The library of La Ode Zaenu gives a unique window into the intellectual culture of this part of Indonesia, and provides an interesting complement the better known collection in Bau-Bau of Abdul Mulku Zahari. The latter was catalogued some time ago (Achadiati Ikram et al, Katalog Naskah Buton: Koleksi Abdul Mulku Zahari (Jakarta, 2010) and has been partially digitised by a project in the British Library’s Endangered Archives Programme. In contrast, the La Ode Zaenu collection remained almost totally unknown to the outside world until the work of DREAMSEA in digitising it.

Even a cursory examination reveals this is a very different sort of collection to the Abdul Mulku Zahari one. Whereas the 300 odd manuscripts in the latter are divided roughly equally between those in Arabic, the regional lingua franca of Malay, and the local court language of Wolio, the La Ode Zaenu collection is overwhelmingly in Arabic. Probably about 80% of the surviving manuscripts (or fragments of manuscripts) are in Arabic with almost all of the remainder in Malay; only a handful are in Wolio. It seems likely this linguistic divide reflects the interests of the families who collected the manuscripts. The family of Abdul Mulku Zahari was closely associated with the sultan’s court, and Abdul Mulku Zahari was himself secretary to the last sultan, whereas La Ode Zaenu was an imam.
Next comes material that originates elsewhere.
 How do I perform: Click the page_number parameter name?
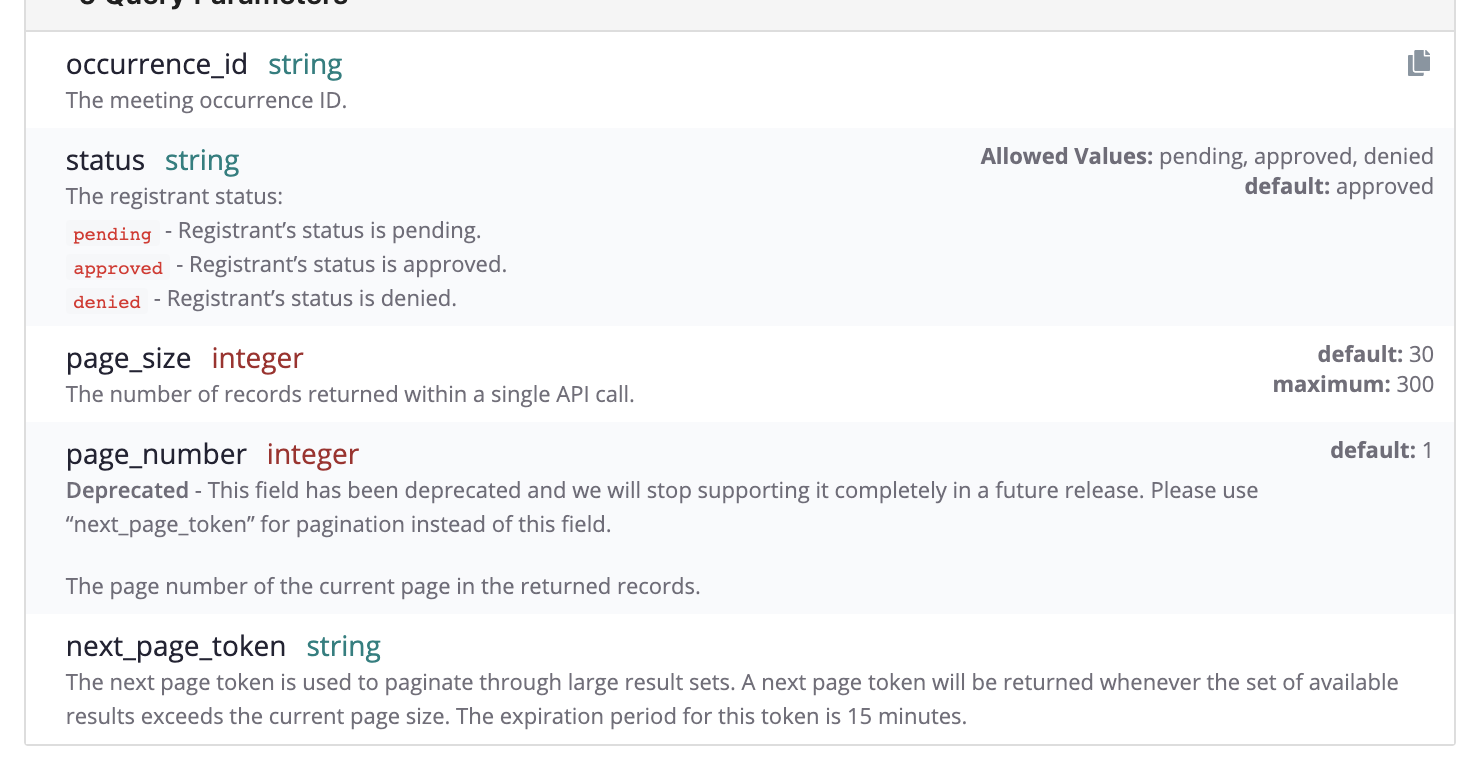(156, 455)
Fig. 1 MLZ 43, al-Tariqa al-Muhammadiyya; colophon giving place and date of copying

Most of the manuscripts in the La Ode Zaenu collection appear to be copied in Buton. Some of them indeed, are Arabic works by sultan Muhammad Aydarus (r. 1821-1854), the leading figure in intellectual life in nineteenth-century Buton, who wrote voluminously on Sufism and hadith. However, a handful of manuscripts come from much further afield and therefore contribute to our understanding of Buton’s links with the wider Islamic world. For instance, one manuscript (MLZ 75), a collection of Arabic works on hadith, fiqh and Sufism, was copied by a Hadrami resident of Melaka in the Malay peninsula, ‘Abd al-Rahman bin ‘Umar bin Muhammad Ba Ridwan, in 1821-2.
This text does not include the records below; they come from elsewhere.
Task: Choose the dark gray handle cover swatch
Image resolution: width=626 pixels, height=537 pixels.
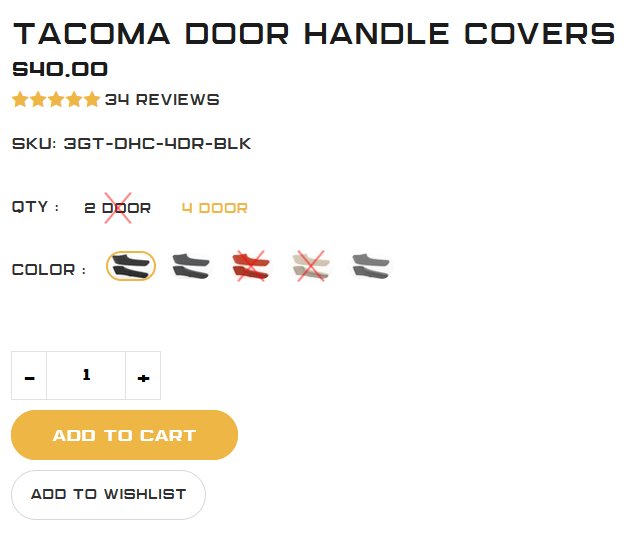Action: coord(191,266)
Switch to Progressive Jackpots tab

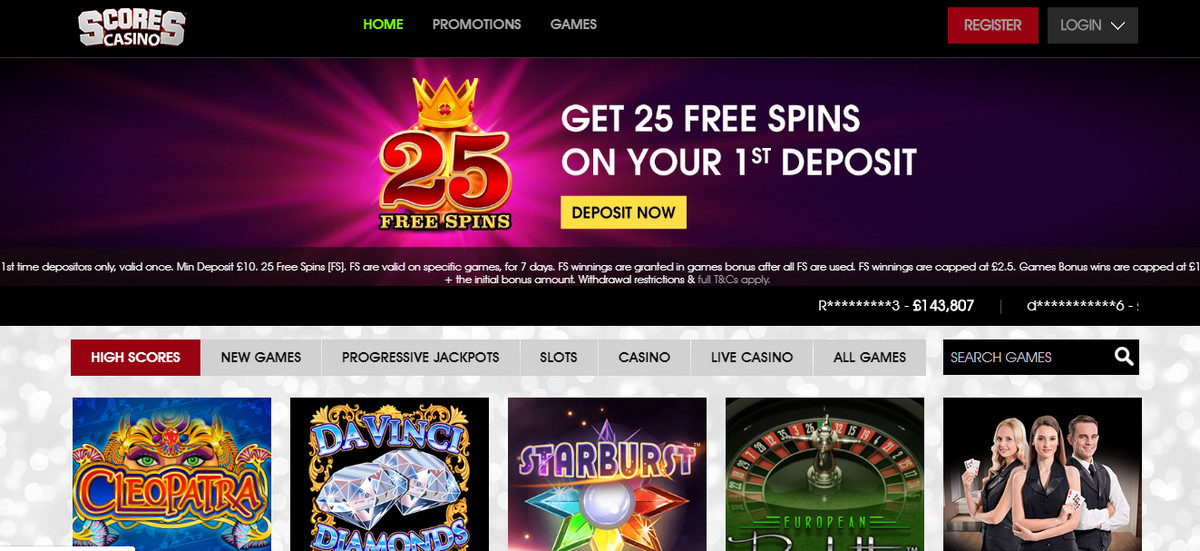pyautogui.click(x=421, y=357)
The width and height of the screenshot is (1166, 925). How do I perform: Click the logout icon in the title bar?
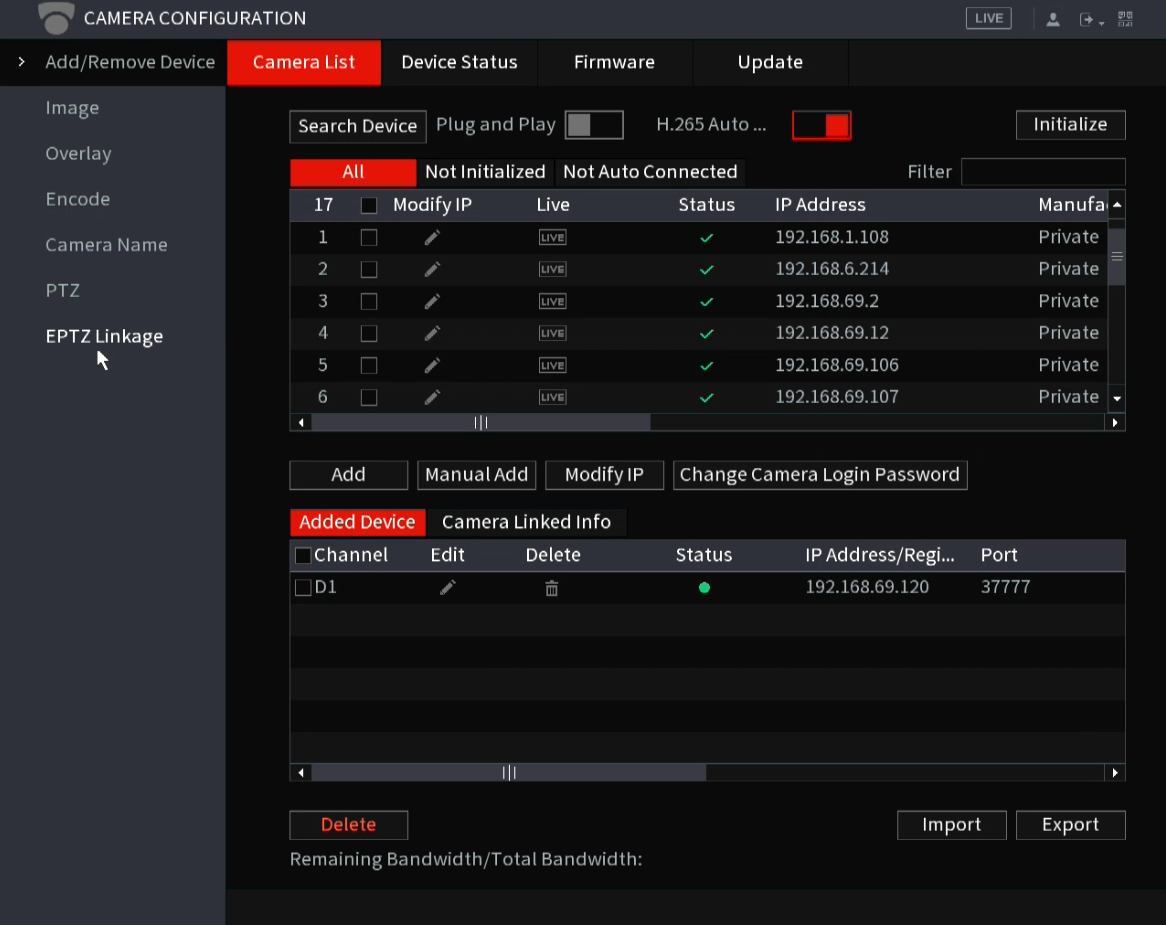1087,18
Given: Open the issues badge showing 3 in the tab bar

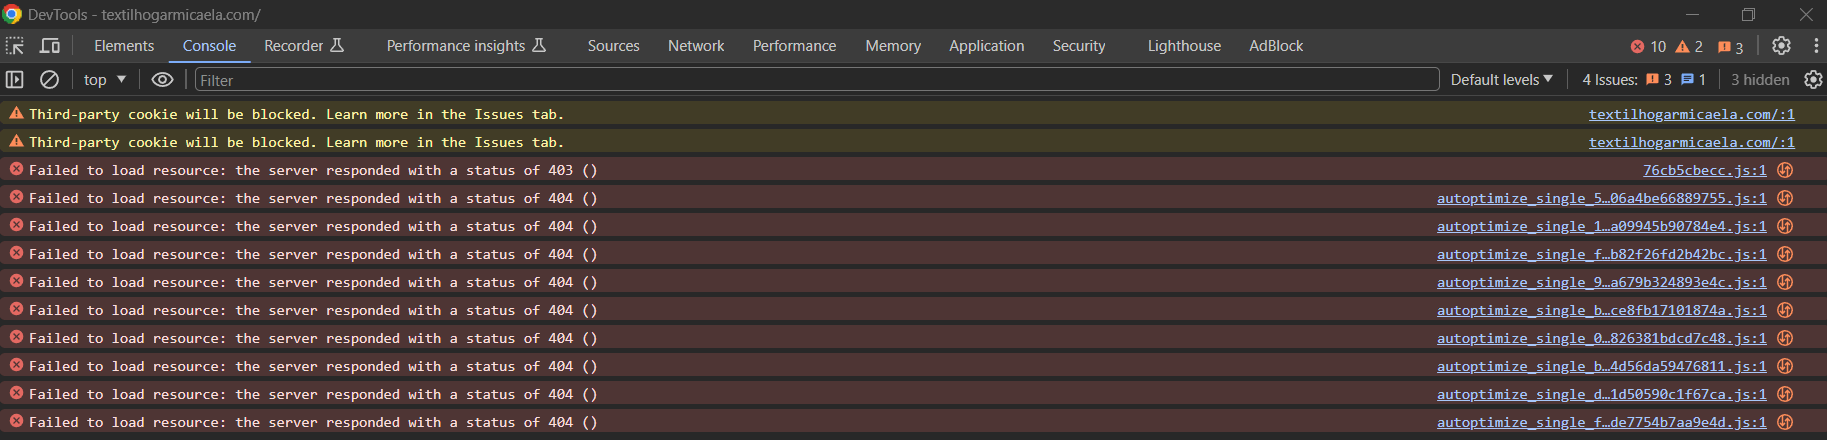Looking at the screenshot, I should [1730, 47].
However, the oldest manuscript in the collection points to Butonese connections much further west. This is MLZ 43, which bears a statement on the colophon that it was copied in ‘the madrasa of Sultan Suleyman’ in 1081AH/1670CE. While the city is not specified, this can only be the madrasa attached to the Süleymaniye complex in Istanbul, named after Sultan Suleyman the Magnificent (r. 1520-1566). This supposition is confirmed by marginal and interlinear notes on the manuscript which are in Turkish, clearly indicating it must have originated in the Turkish-speaking parts of the Ottoman lands (and not, for example, the Hijaz, where Arabic predominated).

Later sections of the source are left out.